Our daughter, however, was taught that daddy didn't care about her basic well-being. Bad move on his part. She even stopped bringing him things from school to show him. That still stabs my heart thinking of that this many years later. The earnest little face that wanted her father's affection and approval became determined and savvy at an age when she should have only had to think about what outfit to put on Barbie. But she had to step up to care for herself when she was with him - because he wasn't. The guy who sneered feidishly at me and tried other such manouvers to "get me" failed to make me anxious or worried. He succeeded in damaging the heart of his developing little girl all because he placed a higher value on lashing out than he did in co-parenting.

When she would tell me what he had done or not done, I would empathize and say :"Oh Honey, I am sooo sorry he chose to do that.

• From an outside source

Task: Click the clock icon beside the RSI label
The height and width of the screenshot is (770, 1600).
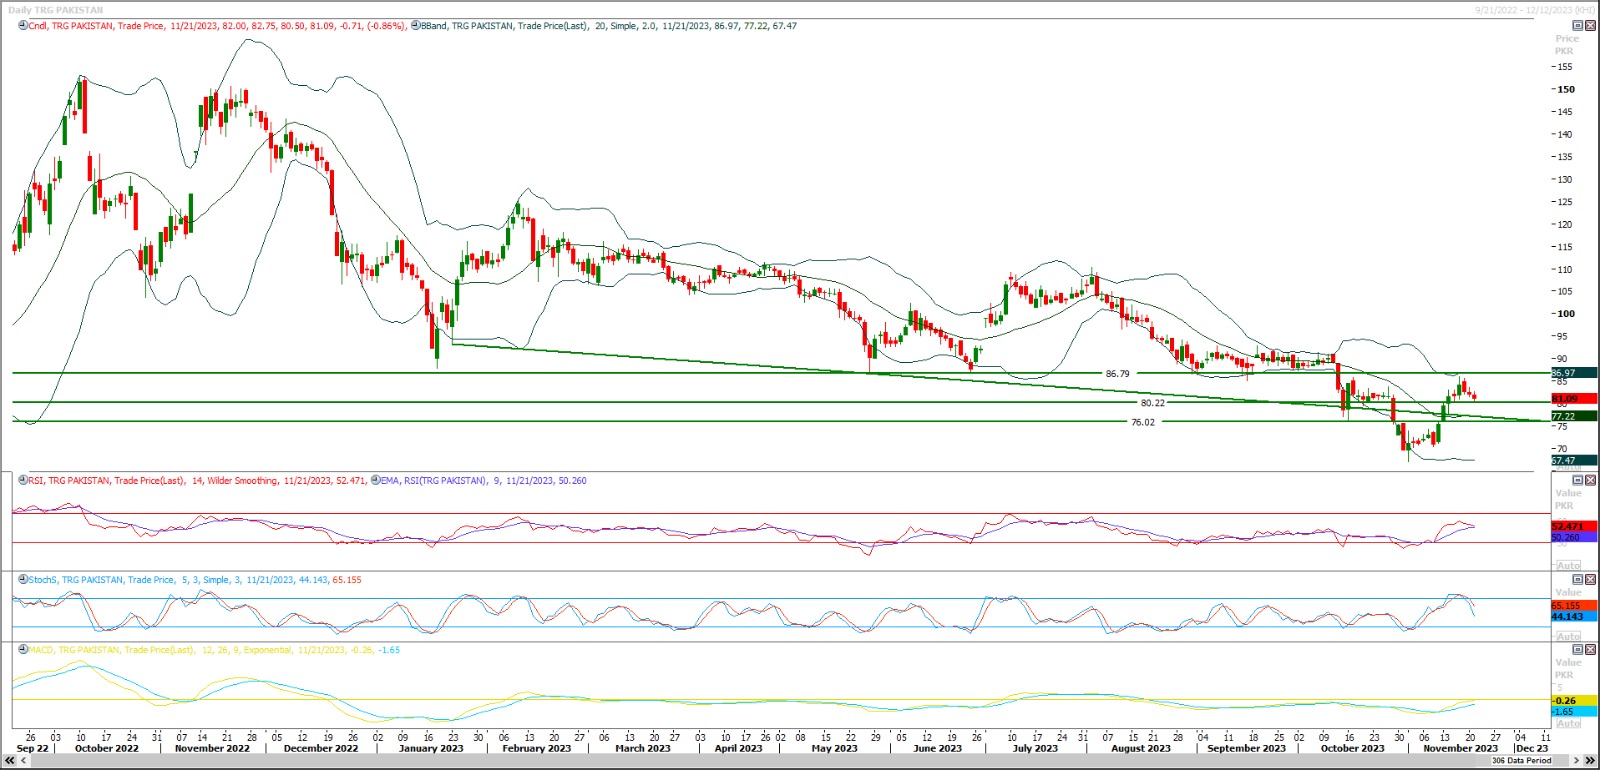Action: (x=22, y=481)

Come have a hug."  When she would ask me why he would do that, my reply was similar: "I don't know why he would choose that. Let's pray for him to be the best daddy." While I would vent to my friends, I did not disparaiage her father in front of her. I encouraged her to love him because he was her dad, beast that he was. Kids want permission to love both parents. Give it.

You may be in a horror movie of a marraige. (I sure was.) But that ended a long time ago. He died the year after the divorce was final. There were pieces to process and therapy to work on, but it's long over. The hell is over. For me. For our daughter? She is still a child of divorce who lost her home and lifestyle. Her mom returned to work to support them and she learned about before and after school daycare in additon to packing a little suitcase every other weekend. Her parents were in different houses.

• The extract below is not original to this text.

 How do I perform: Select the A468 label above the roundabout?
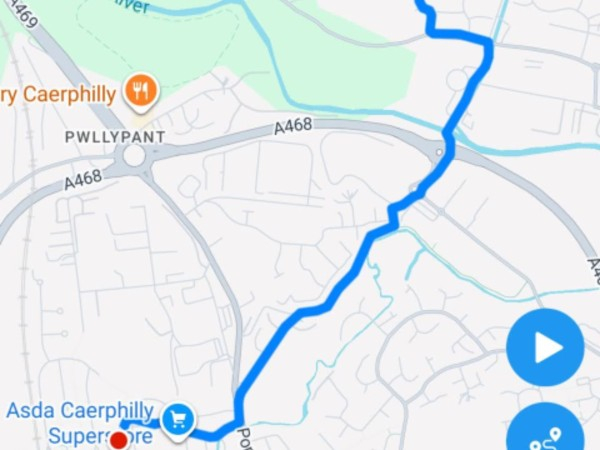tap(293, 126)
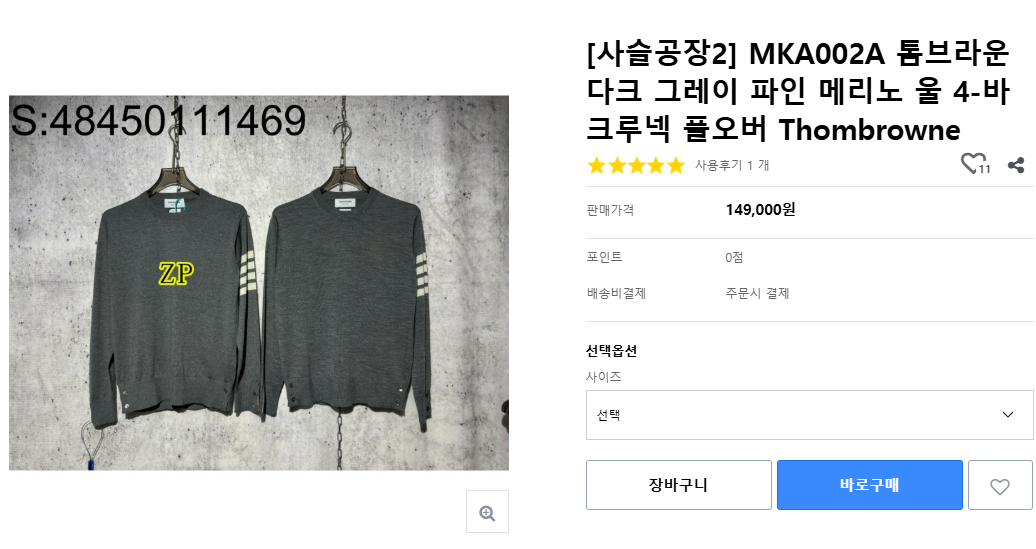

How do small children process such drastic changes? Today there are some great support groups for parents and kids. The one I really like is national: Divorce Care 4 Kids. It helps them deal with their divorce at age appropriate levels. When I was divorced, there were support groups for adults but kids weren't addressed. If you are going through a divorce, please take advantage of a group for your kiddoes. They need to be able to express their feelings with other kids who know what it's like. It is even more critical if you have to live with game-playing or lack of parenting from the other parent.

Another great tool for sharing information about the kids neutrally is an internet based tool called Our Family Wizard.  Parents can share schedules, visits and parenting plans not to mention journal, log expenses and e-mail. This gem is worth the $99 annual subscription. www.ourfamilywizard.com

Telling our kids they did not cause the divorce and that mom and dad will always love them isn't enough. We need to act like it by living it out. As hard as it is for a parent to go through a divorce, be sure you try to look at it through your child's eyes. Twenty years from now, they are the ones who will have to figure out which house to go to for Thanksgiving, not you.